Carolina College of Biblical Studies (formerly Carolina Bible College) is a nondenominational Bible college in Fayetteville, North Carolina. It offers associate and bachelor's degree programs in Biblical Studies. Several non-degree certificates are also available.

==History==
Carolina College of Biblical Studies was founded as the Cape Fear School of Theology in 1973 by Bill Owens. In 1978, Ralph Richardson took over the leadership role, and a site was purchased and classes started in 1980, at which time the name of the school was changed to Carolina Bible College. Bill Korver became the college's fourth president in April 2004. In April 2012, the name of the college was changed to Carolina College of Biblical Studies.

In 2012, the college listed 20 faculty members all of whom held at least a master's degree. More than 25% held earned doctorates. Nearly all were active in local church or para-church ministries.

==Academics==
The college is accredited by the Association for Biblical Higher Education. It is also a member of the Association of Christian Schools International, the Association of Christian Continuing Education Schools and Seminaries, and the Evangelical Council for Financial Accountability.

==Campus==
The college is located on 3 acre in Fayetteville with one main building housing the chapel, classrooms, offices and library.
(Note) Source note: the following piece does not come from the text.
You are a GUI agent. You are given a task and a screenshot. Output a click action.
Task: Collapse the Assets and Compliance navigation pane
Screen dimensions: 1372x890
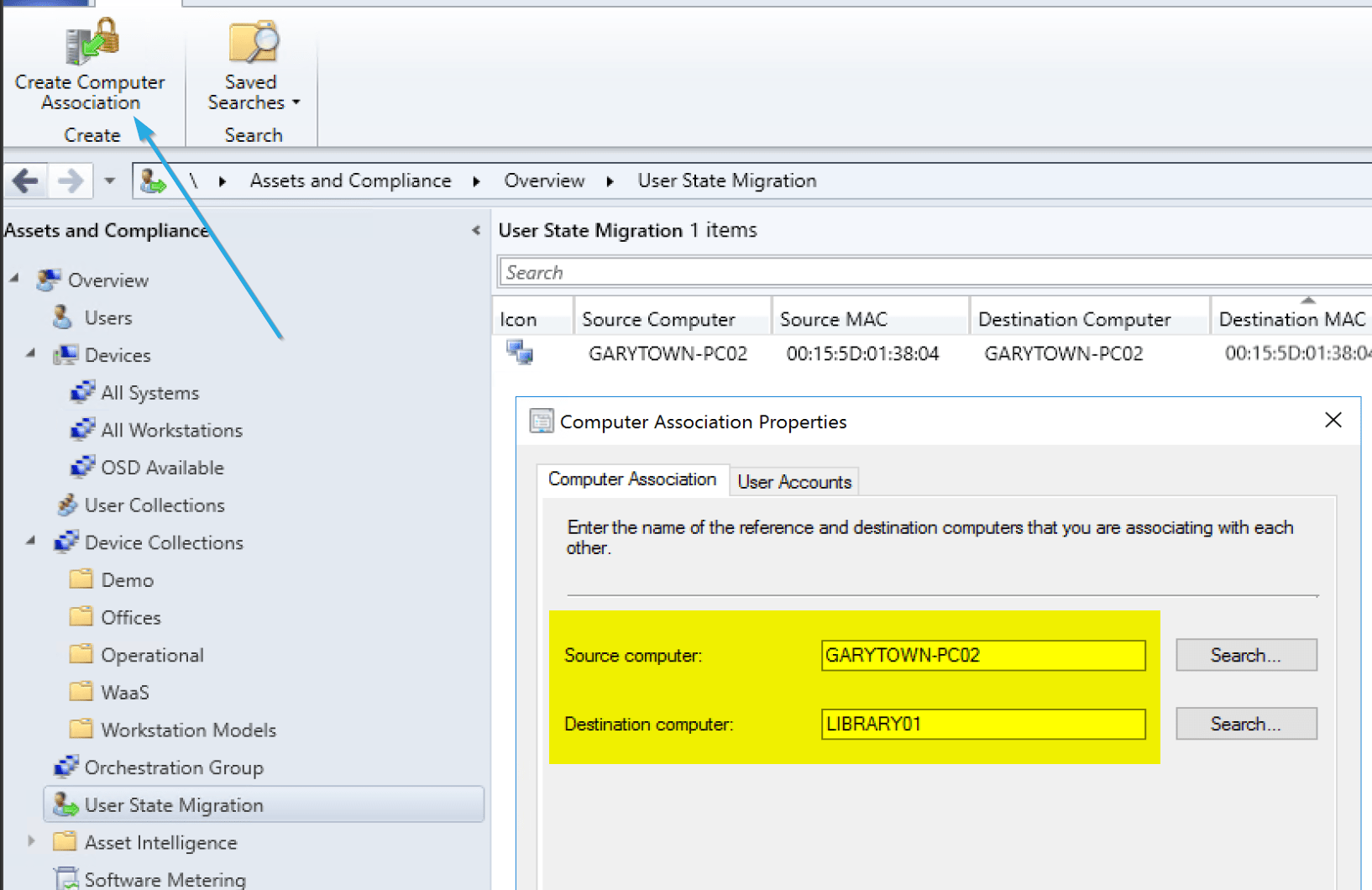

The College is approximately 2 mi from Cross Creek Mall and approximately 10 mi west of Interstate 95.

==Student body==
The college primarily serves adult learners. Courses are offered mornings, afternoons, and evenings as well as online. The student-to-faculty ratio is 15:1. Students are racially diverse, with nearly equal numbers of men and women. They come from more than 20 church denominations and independent churches.